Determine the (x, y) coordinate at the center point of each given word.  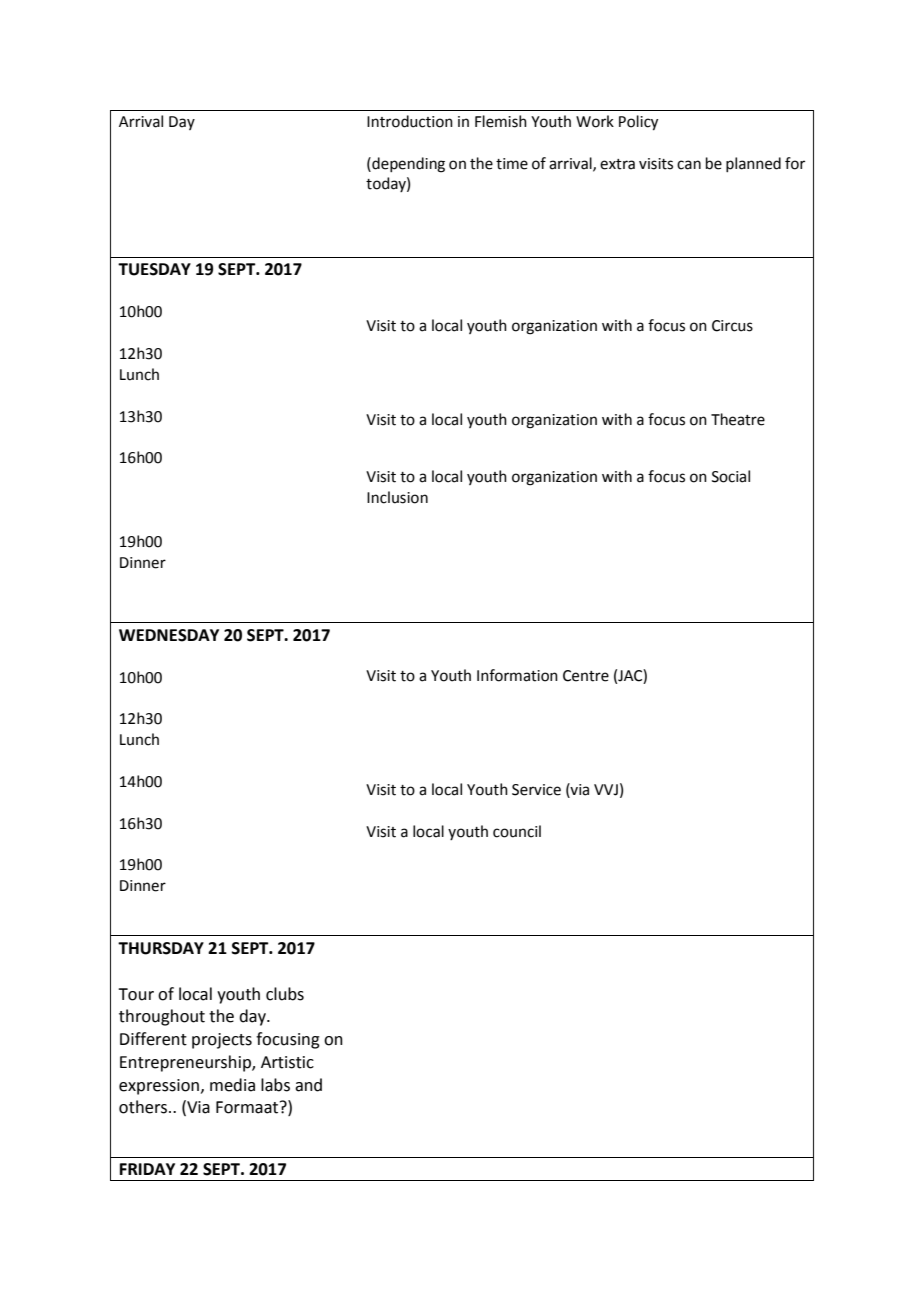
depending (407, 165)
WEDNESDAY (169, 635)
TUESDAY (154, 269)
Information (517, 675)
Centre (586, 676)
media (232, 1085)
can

→ **Given task**: Rewrite every line of the items above, including the requests. Scale each coordinate in the answers by 2.1 and round to the nearest whole number, with halves rounded up. Leave out the pictures.

→ **The output**:
Determine the (x, y) coordinate at the center point of each given word.  
depending (855, 347)
WEDNESDAY (355, 1334)
TUESDAY (323, 565)
Information (1086, 1418)
Centre (1231, 1420)
media (487, 2279)
can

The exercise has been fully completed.